(Stored items from a collection)
----

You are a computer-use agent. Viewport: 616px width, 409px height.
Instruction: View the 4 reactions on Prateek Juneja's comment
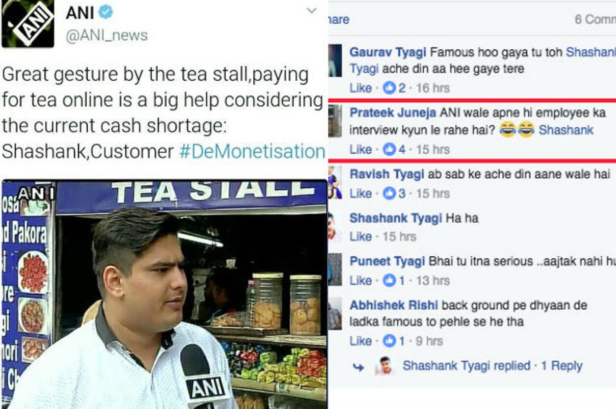pyautogui.click(x=395, y=149)
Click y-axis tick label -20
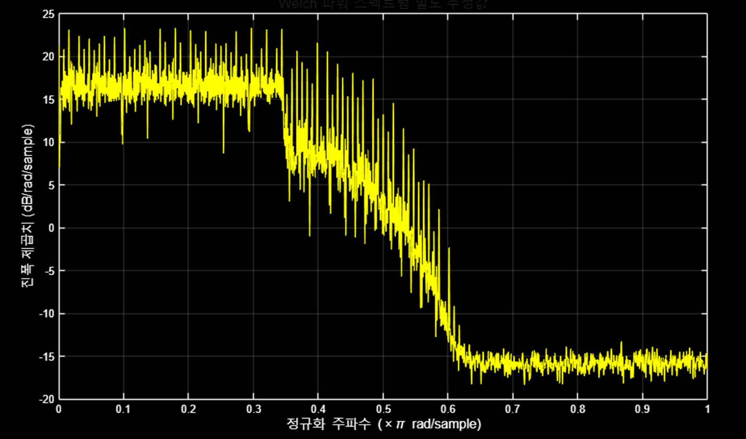Screen dimensions: 746x439 click(x=47, y=399)

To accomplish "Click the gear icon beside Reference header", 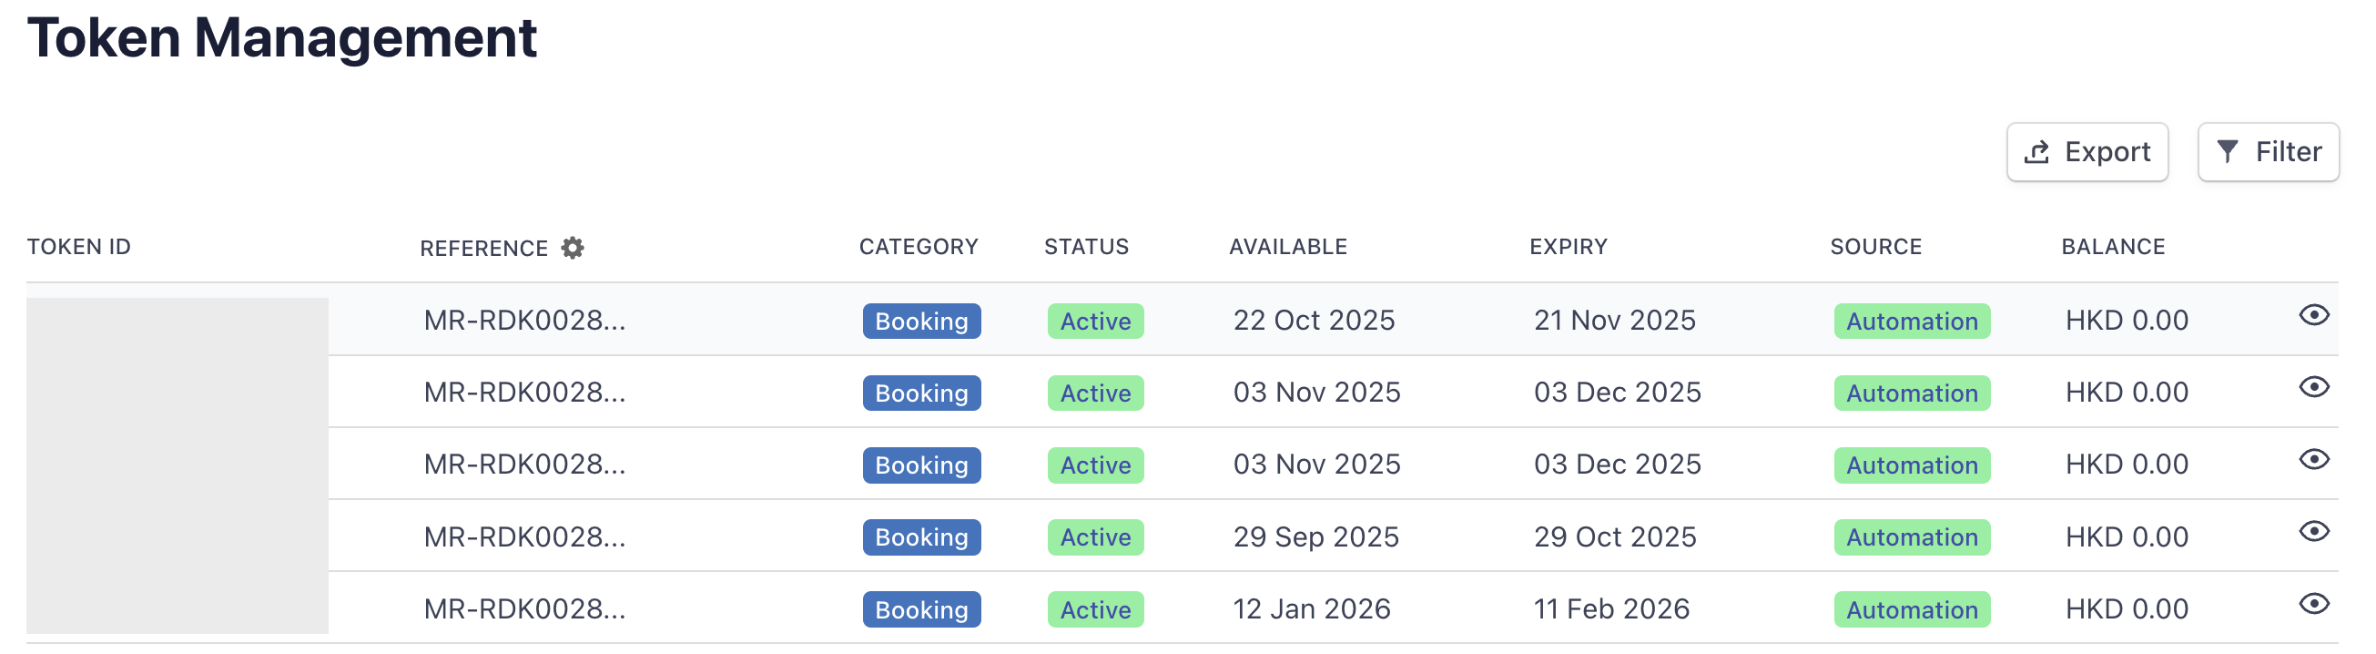I will coord(573,247).
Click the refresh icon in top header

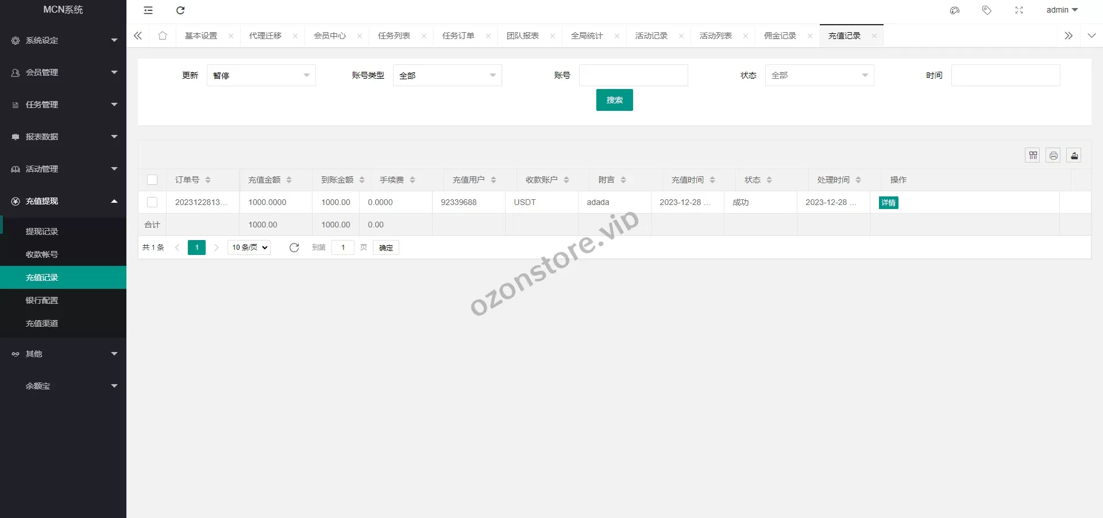(180, 10)
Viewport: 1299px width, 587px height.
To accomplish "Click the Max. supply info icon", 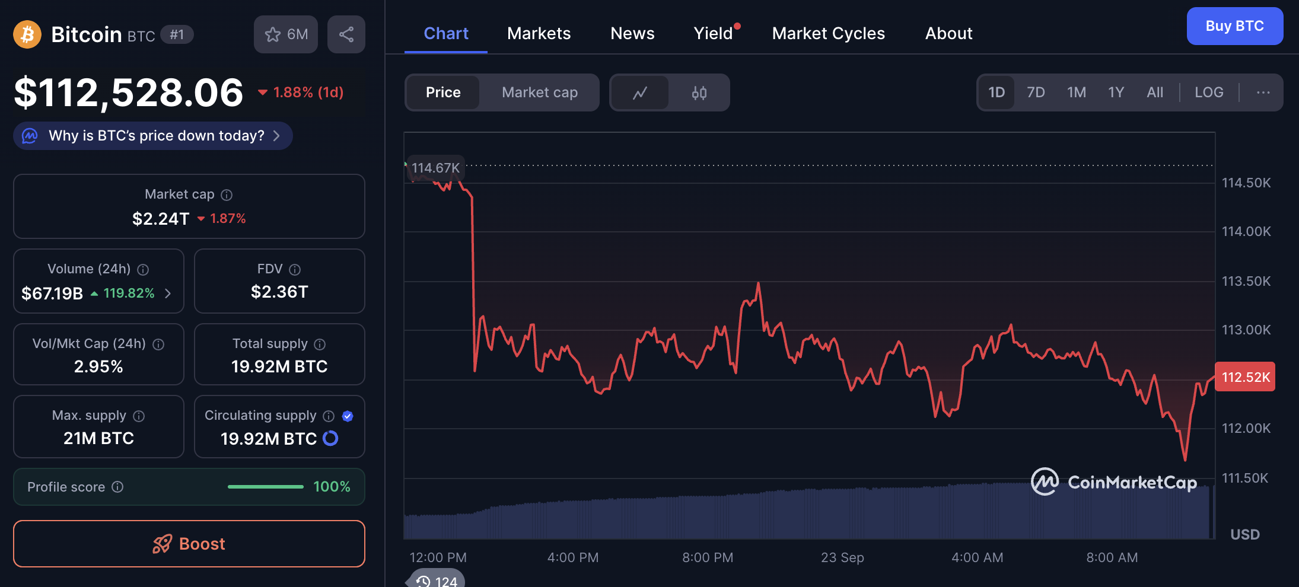I will click(x=139, y=416).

----

WHAT YOU WILL DO: Find the word "width" in the records, and report each line that has it.

SOLUTION:
You are a computer-use agent. Viewport: 616px width, 409px height.
Viewport: 1299px width, 587px height.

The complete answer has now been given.